- **Task statement**
Collect every line of the data below that contains the string "sidebar", and copy each one in full.
(Data in this exercise Opens)
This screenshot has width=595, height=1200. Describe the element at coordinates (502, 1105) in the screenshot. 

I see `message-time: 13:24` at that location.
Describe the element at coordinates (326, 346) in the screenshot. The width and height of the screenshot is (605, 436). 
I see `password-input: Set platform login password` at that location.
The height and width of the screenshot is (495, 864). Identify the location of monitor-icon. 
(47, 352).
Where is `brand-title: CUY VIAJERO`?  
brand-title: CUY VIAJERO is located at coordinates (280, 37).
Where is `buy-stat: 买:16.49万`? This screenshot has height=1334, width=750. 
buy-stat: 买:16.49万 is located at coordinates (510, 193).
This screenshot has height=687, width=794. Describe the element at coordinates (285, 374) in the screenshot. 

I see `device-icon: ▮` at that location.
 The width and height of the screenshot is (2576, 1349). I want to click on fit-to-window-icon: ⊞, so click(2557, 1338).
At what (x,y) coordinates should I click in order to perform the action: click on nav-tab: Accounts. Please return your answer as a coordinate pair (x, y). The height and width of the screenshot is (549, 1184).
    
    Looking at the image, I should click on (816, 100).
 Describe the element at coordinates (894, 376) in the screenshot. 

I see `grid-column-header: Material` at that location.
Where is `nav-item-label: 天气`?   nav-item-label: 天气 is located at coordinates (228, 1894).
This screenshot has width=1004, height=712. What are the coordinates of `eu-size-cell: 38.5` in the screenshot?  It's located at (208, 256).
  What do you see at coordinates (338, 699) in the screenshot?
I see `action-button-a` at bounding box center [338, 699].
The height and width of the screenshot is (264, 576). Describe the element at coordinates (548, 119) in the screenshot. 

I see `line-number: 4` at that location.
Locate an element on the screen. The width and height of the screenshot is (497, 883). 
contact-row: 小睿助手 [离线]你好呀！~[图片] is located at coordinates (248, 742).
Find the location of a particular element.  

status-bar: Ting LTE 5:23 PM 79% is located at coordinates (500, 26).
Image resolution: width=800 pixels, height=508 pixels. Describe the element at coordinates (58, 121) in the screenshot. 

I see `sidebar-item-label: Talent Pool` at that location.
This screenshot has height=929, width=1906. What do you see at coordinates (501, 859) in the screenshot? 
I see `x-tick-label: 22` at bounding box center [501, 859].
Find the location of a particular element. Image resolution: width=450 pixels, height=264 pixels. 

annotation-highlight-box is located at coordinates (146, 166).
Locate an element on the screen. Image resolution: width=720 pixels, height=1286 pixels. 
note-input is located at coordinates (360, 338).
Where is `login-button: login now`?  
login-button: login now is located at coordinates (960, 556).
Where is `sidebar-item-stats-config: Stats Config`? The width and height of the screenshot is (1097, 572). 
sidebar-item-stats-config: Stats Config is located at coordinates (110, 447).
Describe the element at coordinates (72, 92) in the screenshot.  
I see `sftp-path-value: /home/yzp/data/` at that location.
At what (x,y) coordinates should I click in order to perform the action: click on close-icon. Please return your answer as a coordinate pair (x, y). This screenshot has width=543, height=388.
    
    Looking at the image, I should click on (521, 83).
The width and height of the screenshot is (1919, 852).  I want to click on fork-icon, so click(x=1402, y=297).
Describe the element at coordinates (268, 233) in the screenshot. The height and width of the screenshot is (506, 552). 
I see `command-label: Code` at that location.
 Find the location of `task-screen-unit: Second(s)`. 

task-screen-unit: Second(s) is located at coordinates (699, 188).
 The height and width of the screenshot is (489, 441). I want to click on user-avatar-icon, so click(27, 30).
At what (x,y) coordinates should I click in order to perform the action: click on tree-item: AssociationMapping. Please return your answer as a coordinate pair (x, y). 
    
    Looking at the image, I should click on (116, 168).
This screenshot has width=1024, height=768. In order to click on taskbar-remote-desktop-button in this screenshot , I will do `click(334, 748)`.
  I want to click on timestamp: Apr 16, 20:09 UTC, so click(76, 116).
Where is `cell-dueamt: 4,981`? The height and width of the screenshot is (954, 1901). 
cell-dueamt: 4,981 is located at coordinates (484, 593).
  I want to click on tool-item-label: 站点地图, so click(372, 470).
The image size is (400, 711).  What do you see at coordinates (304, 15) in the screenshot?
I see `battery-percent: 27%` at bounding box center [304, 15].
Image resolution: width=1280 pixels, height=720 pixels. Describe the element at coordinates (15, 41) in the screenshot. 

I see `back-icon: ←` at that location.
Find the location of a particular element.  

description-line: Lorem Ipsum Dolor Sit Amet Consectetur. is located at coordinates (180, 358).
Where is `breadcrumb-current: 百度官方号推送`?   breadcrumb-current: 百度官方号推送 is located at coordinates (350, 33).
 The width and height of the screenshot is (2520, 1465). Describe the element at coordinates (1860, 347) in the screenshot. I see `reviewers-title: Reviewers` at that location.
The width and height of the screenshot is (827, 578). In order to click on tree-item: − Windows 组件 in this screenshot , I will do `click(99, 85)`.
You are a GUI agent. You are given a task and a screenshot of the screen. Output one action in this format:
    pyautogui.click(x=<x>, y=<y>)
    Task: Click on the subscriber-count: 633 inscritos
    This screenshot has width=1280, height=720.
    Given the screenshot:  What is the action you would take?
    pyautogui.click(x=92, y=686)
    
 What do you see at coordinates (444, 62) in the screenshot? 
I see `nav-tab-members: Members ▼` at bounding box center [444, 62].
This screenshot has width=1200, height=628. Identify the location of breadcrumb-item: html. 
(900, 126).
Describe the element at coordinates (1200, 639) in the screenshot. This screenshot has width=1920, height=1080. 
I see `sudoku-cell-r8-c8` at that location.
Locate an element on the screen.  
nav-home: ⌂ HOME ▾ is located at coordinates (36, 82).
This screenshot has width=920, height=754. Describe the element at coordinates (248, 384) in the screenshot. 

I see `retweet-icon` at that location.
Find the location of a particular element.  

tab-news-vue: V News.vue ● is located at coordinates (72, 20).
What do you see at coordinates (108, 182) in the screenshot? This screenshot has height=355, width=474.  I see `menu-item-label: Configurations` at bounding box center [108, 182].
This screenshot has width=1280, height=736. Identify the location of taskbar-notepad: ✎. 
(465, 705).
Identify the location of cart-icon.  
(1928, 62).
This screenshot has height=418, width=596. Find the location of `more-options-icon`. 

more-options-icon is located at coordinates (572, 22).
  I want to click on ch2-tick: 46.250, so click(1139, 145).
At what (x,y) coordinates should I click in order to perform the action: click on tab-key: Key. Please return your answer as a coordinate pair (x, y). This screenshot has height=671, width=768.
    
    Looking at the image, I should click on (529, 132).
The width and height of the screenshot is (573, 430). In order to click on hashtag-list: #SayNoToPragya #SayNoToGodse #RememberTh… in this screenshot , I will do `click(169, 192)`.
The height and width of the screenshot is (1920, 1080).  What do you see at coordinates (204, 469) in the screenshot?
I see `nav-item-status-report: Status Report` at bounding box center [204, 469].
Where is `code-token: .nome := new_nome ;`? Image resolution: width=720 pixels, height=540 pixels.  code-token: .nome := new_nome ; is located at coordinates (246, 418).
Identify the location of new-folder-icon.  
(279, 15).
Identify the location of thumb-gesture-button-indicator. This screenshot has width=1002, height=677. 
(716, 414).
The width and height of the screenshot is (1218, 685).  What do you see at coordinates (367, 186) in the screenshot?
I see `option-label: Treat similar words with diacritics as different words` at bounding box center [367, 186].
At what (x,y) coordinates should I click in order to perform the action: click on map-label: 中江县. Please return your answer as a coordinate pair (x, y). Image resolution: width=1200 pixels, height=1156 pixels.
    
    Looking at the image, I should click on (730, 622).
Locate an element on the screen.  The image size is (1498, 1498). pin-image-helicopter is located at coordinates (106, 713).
(Data in this exercise Closes)
- **Worked solution**
I see `sidebar-item-label: Talent Pool` at that location.
Where is `sidebar-item-stats-config: Stats Config`? The width and height of the screenshot is (1097, 572). 
sidebar-item-stats-config: Stats Config is located at coordinates (110, 447).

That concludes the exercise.